Now, the pen belonging to the girl means that it's the girl's pen. And it's also Harry's car. You add an apostrophe s (which looks like this: 's) to the end of the owner. BUT! Only if the owner is singular. That is, if there is only one girl, and only one Harry.
These are singular possessives.
One girl, one pen? The girl's pen.
One girl, many pens? The girl's pens.
But what if the singular word ends in s? Like something belonging to Chris, or belonging to the bus?
There is some conflict between styles, unfortunately. Most style guides say you should still add apostrophe s ('s), just like any other singular possession. Chris's hat. The bus's wheels. This is what I much prefer and would recommend.
Some of the more modern style guides say you need only use an apostrophe. Chris' hat. The bus' wheels. I sigh at that.
The most important thing is to pick a style and stick to it.
You also have plural possessives.
It sounds complicated, but isn't really. Plural just means more than one. Again, we are talking about the owner. Is there more than one girl, and they've thrown all their pens into a pile?
Again, phrase the sentence thus:
The pens belonging to the girls.
Notice that girls is now plural, because there is more than one girl. You do NOT add apostrophe s. You just add the apostrophe: The girls' pens.
The toys belonging to the boys? The boys' toys. (plural)
But if one boy has lots of toys? The boy's toys. (singular)
Look at what comes before the apostrophe. boys' = boys (lots of boys). Boy's = boy (one boy).
Most plural words end in s, and you follow this rule. But what happens if a plural does not end in s? Like children, or men. Then you add apostrophe s ('s) again!
The classroom belonging to the children - the children's classroom.
The beer belonging to the men - the men's beer.
It is NOT childrens' classroom, or mens' beer. Again, look at what comes before the apostrophe. Childrens is not a word, and neither is mens. The pural is children, and so you use apostrophe s.

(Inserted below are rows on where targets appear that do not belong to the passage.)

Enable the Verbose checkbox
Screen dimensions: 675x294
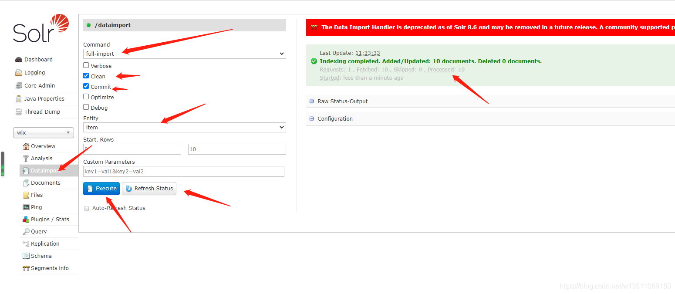pyautogui.click(x=86, y=65)
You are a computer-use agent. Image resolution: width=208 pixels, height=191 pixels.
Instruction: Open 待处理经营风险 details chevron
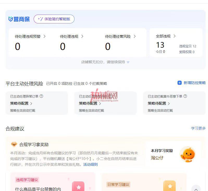pyautogui.click(x=135, y=36)
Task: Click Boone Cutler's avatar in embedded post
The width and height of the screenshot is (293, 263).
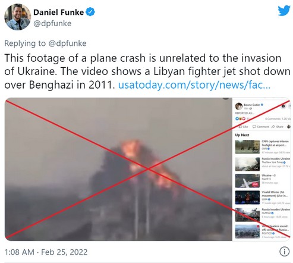Action: [x=239, y=107]
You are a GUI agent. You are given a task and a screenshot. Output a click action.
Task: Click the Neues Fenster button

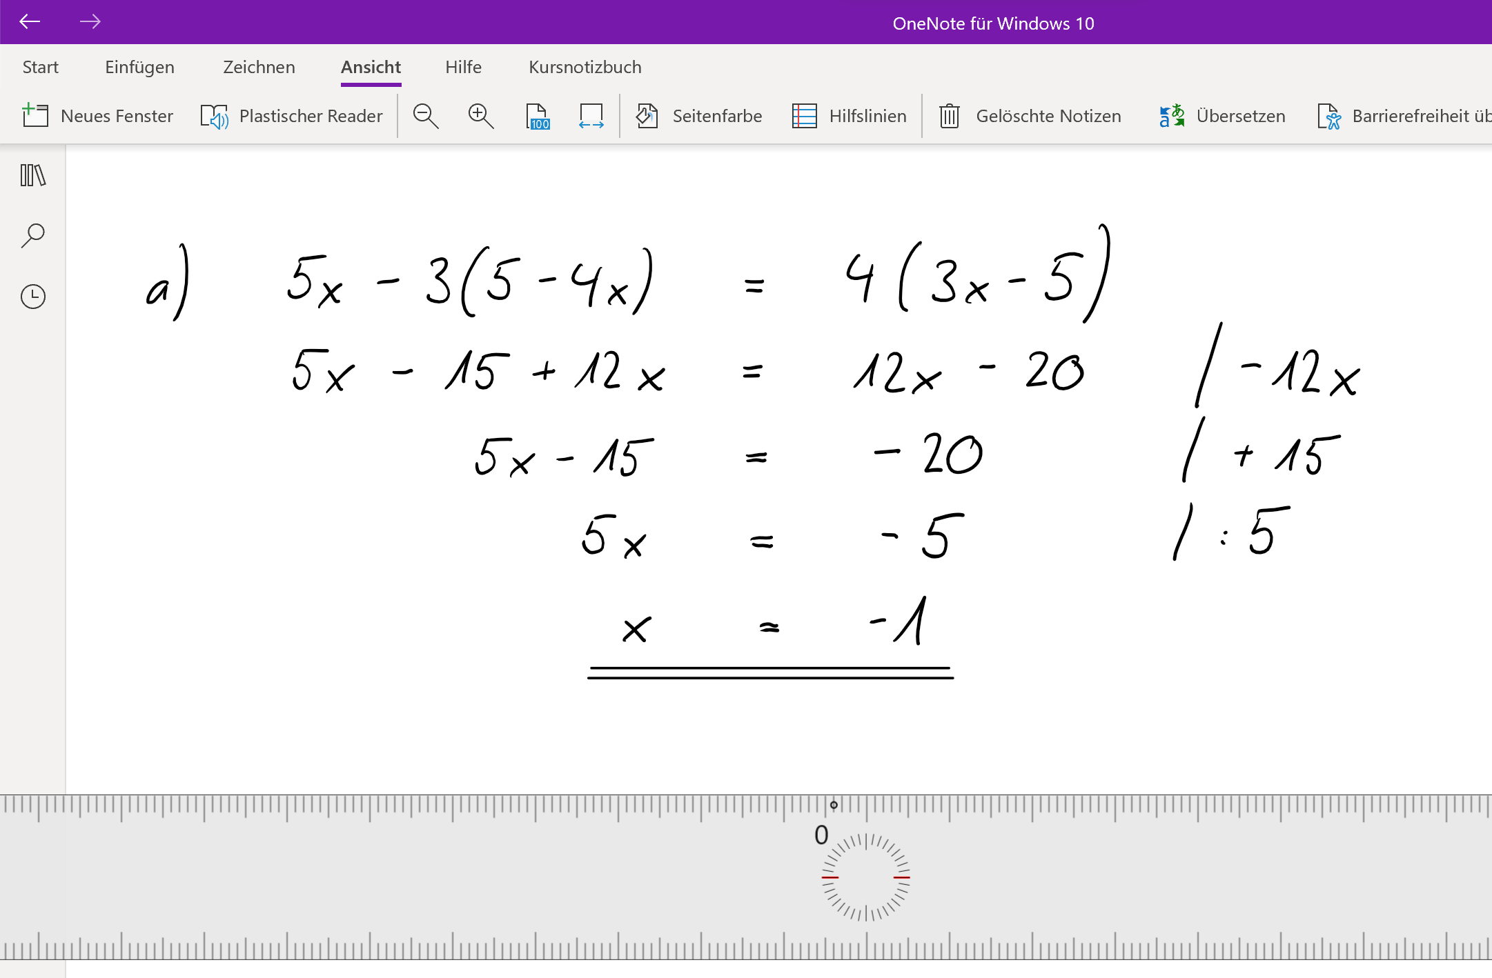(98, 116)
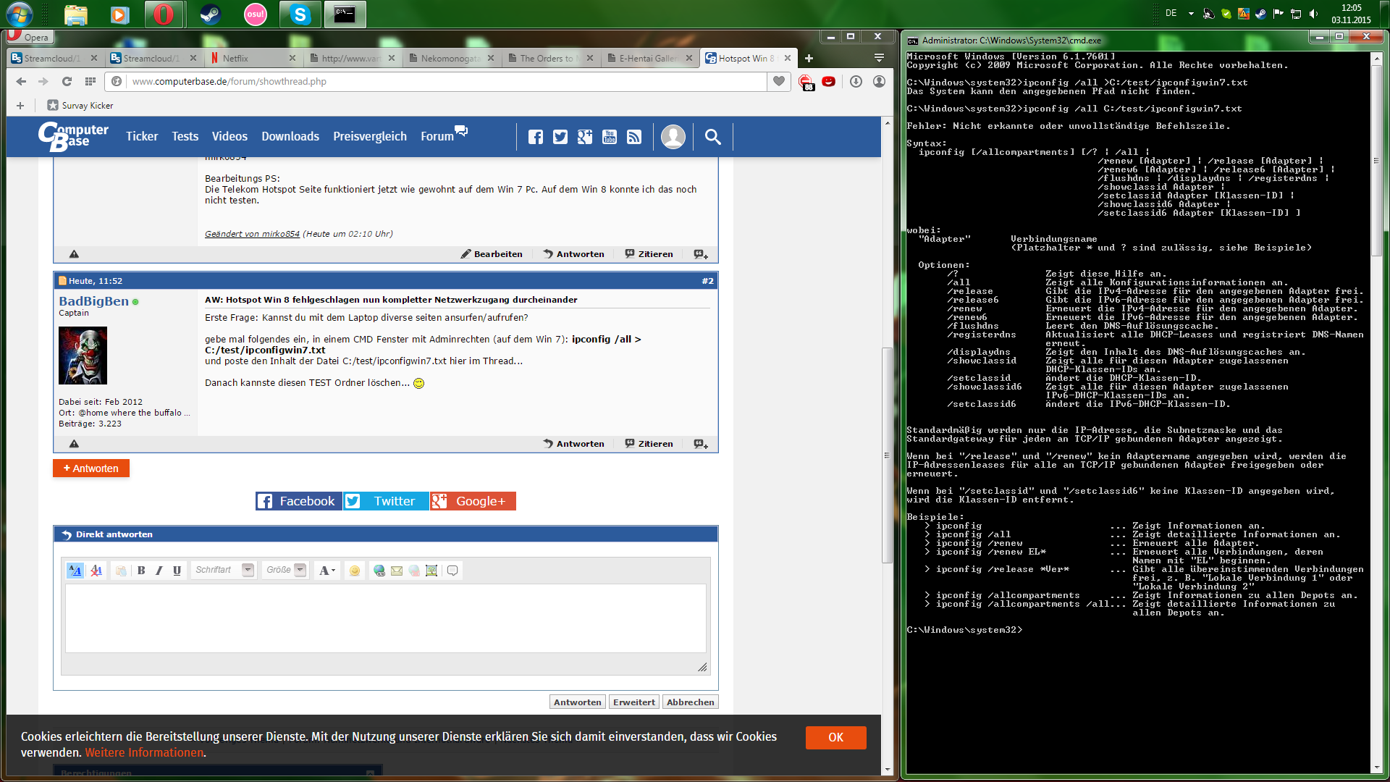This screenshot has height=782, width=1390.
Task: Click the remove formatting icon
Action: (96, 571)
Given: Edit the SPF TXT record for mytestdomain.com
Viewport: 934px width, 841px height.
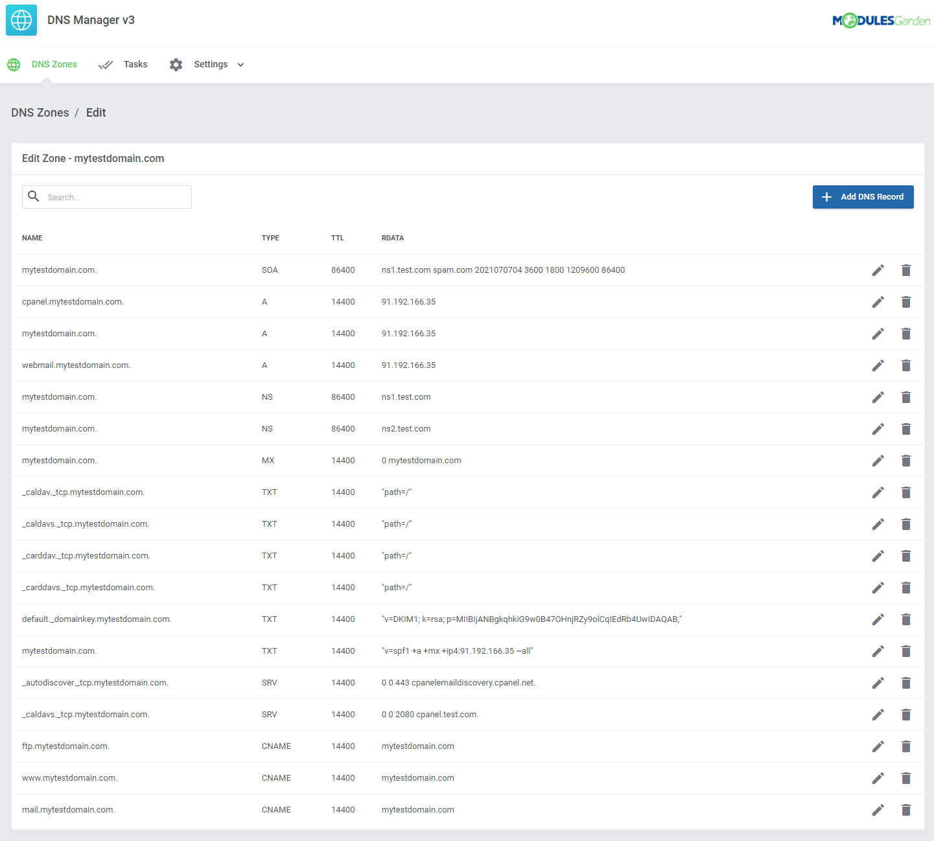Looking at the screenshot, I should pos(878,651).
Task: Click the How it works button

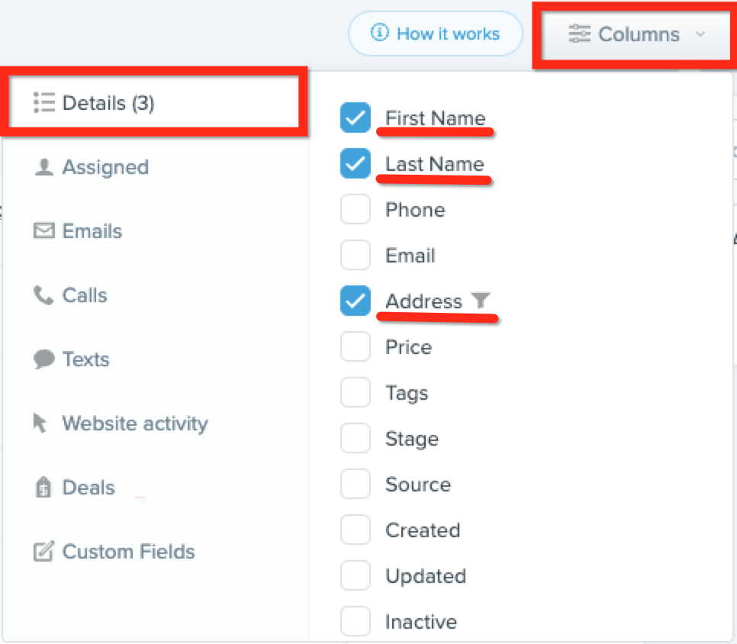Action: coord(436,34)
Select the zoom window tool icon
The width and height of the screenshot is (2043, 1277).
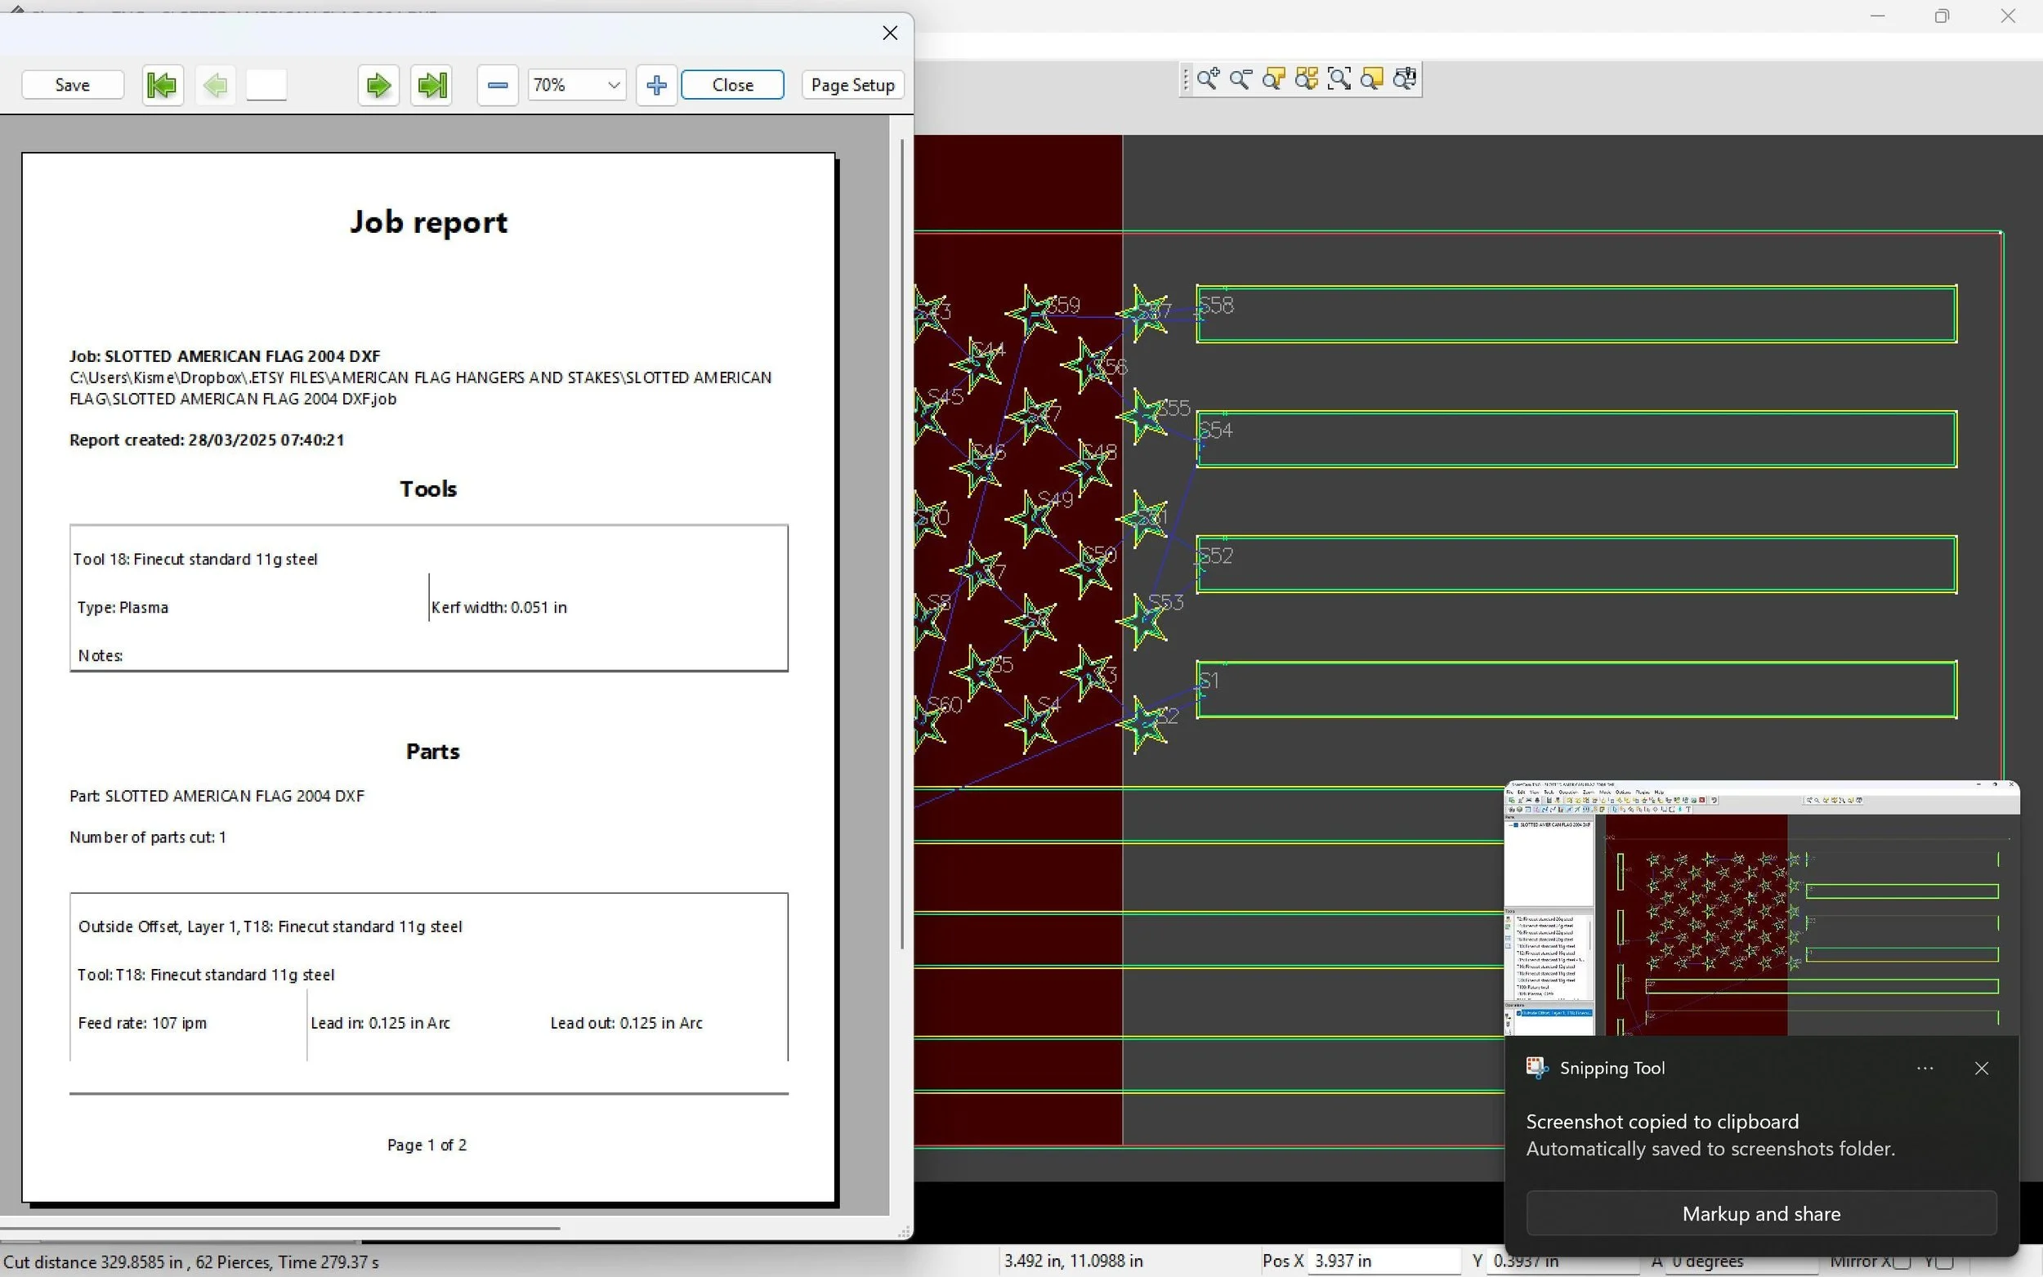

To be a little technical, possessive apostrophes are only used for nouns, not pronouns. Here are some possessive pronouns: my, mine, your, yours, his, her, hers, its.
You do NOT use apostrophes for these possessive pronouns. The most confusing ones are the ones ending in s. Yours, hers and its. You do not write that pen is your's or that is her's. You write that pen is yours and that is hers.
Its is the most confusing, because there is a word it's, but this is a contraction of it is!
So only write it's if you mean it is.
It's raining outside.
Its wheels fell off. (You do not need an apostrophe for a possessive pronoun!)
When not to use apostrophes. Commonly, people will mistakenly use apostrophes to make plurals out of numbers and letters. You do not need an apostrophe in this sentence:
Can all the number 7's stand up? Now all the B's.
It should be
Can all the number 7s stand up? Now all the Bs.